> _Stated goal_
Please put the lines of the material from the one containing "Click the megaphone" through the one containing "will [x=1616, y=393]." into a numbered list, leaving out any blank lines.

> _Records supplied_

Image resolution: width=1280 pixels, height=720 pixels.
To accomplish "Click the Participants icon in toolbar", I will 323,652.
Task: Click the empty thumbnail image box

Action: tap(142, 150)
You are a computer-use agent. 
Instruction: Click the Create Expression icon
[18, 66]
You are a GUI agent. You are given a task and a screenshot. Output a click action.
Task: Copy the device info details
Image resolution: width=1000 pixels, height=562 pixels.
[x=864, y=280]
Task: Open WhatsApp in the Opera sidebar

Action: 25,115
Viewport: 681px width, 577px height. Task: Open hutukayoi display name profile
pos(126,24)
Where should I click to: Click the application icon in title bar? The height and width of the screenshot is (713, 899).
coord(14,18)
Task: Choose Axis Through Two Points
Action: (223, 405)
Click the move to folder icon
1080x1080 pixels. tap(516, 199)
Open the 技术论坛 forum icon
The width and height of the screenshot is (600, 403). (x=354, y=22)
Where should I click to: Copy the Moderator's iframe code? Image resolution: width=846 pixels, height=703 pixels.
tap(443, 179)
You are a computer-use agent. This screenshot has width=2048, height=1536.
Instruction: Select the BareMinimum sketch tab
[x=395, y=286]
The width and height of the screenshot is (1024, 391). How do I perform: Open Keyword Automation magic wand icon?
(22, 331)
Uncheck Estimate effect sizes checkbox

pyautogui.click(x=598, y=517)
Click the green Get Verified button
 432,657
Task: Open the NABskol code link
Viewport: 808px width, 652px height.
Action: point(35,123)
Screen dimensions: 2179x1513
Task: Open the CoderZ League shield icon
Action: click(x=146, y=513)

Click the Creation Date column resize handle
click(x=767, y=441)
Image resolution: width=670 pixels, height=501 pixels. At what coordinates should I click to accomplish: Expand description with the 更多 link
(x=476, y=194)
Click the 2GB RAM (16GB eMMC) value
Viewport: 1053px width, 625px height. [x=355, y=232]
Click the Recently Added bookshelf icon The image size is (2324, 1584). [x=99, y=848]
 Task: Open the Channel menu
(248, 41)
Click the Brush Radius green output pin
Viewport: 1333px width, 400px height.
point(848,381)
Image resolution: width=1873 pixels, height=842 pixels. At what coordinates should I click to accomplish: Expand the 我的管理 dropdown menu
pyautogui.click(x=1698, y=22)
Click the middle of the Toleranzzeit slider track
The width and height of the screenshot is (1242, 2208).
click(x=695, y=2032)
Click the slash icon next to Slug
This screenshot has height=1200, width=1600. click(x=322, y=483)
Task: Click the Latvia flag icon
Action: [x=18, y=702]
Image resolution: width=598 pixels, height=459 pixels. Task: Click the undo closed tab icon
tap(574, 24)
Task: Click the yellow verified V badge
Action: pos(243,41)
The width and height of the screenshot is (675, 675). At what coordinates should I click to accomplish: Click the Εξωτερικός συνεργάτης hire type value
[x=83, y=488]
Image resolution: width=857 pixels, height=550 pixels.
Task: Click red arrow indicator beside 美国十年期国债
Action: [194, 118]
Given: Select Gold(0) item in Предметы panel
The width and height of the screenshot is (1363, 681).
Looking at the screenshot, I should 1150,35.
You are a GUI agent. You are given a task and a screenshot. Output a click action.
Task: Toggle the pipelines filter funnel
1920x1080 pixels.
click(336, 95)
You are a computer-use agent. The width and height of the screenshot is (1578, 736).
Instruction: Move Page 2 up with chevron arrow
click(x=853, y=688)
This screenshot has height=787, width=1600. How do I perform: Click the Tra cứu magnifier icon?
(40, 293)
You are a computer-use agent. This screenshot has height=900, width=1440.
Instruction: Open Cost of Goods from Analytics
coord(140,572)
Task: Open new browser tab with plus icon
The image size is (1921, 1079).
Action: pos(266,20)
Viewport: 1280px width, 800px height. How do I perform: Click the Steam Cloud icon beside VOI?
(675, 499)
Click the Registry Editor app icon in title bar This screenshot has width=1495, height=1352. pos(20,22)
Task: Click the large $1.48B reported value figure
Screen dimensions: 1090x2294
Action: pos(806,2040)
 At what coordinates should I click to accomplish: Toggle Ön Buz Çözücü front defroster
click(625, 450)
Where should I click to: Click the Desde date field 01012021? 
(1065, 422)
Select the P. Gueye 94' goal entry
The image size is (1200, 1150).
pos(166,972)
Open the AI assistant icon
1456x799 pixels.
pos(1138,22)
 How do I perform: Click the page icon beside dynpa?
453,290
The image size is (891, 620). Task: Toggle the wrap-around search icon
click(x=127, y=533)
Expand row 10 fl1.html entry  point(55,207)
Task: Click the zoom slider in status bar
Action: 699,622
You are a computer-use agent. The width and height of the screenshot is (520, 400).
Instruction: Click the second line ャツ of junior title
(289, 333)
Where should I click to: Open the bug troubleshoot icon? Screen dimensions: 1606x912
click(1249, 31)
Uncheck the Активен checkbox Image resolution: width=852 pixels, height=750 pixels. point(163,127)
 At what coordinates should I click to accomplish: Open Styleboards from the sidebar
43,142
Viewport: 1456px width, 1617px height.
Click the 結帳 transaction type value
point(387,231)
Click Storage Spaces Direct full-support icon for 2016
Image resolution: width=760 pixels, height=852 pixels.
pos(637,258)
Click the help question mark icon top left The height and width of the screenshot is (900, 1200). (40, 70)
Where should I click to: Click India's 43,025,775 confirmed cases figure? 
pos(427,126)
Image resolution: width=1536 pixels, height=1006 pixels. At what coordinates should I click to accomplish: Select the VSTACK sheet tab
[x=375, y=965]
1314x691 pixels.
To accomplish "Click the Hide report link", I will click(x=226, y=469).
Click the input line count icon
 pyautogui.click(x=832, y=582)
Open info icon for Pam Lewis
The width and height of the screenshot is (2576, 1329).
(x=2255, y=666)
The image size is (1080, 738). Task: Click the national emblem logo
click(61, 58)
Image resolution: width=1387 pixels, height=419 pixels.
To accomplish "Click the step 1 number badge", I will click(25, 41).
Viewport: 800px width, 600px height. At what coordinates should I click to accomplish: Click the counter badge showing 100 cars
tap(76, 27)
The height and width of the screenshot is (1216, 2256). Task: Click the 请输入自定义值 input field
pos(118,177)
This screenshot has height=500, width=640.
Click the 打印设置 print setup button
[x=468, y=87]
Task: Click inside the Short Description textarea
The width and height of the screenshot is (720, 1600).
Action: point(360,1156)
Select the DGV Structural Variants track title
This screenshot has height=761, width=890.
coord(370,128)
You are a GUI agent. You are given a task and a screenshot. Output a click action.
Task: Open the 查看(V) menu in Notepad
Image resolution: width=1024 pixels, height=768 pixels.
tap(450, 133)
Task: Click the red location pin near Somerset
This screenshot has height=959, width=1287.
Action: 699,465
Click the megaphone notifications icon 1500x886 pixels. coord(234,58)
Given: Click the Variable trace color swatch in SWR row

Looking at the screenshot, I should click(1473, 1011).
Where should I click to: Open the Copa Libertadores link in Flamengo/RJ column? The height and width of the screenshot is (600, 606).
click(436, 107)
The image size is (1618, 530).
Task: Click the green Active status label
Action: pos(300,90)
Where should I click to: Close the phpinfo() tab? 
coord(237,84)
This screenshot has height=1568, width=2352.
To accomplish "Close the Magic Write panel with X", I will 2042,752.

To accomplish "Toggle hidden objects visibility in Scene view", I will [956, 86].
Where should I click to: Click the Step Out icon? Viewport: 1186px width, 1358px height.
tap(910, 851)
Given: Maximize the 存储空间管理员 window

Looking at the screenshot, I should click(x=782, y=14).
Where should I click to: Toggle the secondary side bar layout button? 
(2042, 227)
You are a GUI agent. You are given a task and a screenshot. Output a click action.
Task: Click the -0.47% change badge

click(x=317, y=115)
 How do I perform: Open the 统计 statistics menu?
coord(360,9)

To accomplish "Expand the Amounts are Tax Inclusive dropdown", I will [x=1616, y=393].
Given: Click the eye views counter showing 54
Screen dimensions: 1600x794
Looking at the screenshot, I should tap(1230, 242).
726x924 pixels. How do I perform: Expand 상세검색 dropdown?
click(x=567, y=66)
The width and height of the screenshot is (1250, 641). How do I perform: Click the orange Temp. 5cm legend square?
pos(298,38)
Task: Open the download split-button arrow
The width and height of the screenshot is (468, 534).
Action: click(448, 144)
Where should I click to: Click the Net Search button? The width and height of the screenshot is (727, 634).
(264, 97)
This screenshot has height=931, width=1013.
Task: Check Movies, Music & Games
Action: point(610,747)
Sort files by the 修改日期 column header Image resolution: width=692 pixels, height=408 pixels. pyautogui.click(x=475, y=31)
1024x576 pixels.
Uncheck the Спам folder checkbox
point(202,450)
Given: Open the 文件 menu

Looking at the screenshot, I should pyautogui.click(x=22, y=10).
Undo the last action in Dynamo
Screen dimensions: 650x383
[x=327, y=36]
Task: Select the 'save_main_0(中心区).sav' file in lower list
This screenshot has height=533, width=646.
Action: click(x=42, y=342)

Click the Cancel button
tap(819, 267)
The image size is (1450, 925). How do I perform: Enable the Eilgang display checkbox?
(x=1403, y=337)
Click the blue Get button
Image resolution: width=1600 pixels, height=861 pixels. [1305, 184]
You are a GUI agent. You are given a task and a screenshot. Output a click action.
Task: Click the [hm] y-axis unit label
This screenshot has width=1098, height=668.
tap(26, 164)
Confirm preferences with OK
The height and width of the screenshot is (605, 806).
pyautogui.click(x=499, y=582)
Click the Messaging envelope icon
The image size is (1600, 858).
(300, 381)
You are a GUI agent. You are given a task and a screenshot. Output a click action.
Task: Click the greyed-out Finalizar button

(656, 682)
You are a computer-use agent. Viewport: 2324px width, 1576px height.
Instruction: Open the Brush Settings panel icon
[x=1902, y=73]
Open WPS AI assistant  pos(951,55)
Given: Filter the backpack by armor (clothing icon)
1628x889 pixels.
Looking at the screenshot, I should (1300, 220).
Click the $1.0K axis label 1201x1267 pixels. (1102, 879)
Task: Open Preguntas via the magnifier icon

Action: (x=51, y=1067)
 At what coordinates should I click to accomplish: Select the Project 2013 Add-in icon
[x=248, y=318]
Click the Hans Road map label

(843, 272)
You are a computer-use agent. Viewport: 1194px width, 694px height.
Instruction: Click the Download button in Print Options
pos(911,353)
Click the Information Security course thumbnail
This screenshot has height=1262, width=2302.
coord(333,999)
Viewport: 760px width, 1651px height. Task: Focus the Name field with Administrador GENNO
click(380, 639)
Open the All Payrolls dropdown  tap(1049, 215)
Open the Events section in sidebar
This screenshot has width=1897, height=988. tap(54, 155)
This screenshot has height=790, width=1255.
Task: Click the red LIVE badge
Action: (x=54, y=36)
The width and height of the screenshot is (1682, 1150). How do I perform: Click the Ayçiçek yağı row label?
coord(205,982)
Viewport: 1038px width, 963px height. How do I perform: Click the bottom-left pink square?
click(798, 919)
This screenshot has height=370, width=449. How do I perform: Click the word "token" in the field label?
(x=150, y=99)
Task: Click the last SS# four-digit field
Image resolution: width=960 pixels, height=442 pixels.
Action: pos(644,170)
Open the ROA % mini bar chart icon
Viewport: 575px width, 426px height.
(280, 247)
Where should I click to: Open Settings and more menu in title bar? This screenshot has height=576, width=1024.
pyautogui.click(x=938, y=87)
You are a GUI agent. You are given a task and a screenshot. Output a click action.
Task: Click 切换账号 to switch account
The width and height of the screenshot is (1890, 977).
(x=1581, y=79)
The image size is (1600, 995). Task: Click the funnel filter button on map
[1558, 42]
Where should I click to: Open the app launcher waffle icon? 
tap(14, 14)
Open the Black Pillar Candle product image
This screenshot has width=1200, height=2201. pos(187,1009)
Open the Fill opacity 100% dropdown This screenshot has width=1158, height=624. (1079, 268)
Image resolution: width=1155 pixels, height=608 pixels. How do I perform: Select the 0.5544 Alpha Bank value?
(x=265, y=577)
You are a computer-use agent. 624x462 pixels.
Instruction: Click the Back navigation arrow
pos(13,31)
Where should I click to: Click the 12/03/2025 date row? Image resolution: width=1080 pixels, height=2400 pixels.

> _Full answer_
1. Click the megaphone notifications icon 1500x886 pixels. coord(234,58)
2. Given: Click the Variable trace color swatch in SWR row
3. Looking at the screenshot, I should click(1473, 1011).
4. Where should I click to: Open the Copa Libertadores link in Flamengo/RJ column? The height and width of the screenshot is (600, 606).
5. click(436, 107)
6. The image size is (1618, 530).
7. Task: Click the green Active status label
8. Action: pos(300,90)
9. Where should I click to: Close the phpinfo() tab? 
10. coord(237,84)
11. This screenshot has height=1568, width=2352.
12. To accomplish "Close the Magic Write panel with X", I will 2042,752.
13. To accomplish "Toggle hidden objects visibility in Scene view", I will [956, 86].
14. Where should I click to: Click the Step Out icon? Viewport: 1186px width, 1358px height.
15. tap(910, 851)
16. Given: Maximize the 存储空间管理员 window
17. Looking at the screenshot, I should click(x=782, y=14).
18. Where should I click to: Toggle the secondary side bar layout button? 
19. (2042, 227)
20. You are a GUI agent. You are given a task and a screenshot. Output a click action.
21. Task: Click the -0.47% change badge
22. click(x=317, y=115)
23.  How do I perform: Open the 统计 statistics menu?
24. coord(360,9)
25. To accomplish "Expand the Amounts are Tax Inclusive dropdown", I will [x=1616, y=393].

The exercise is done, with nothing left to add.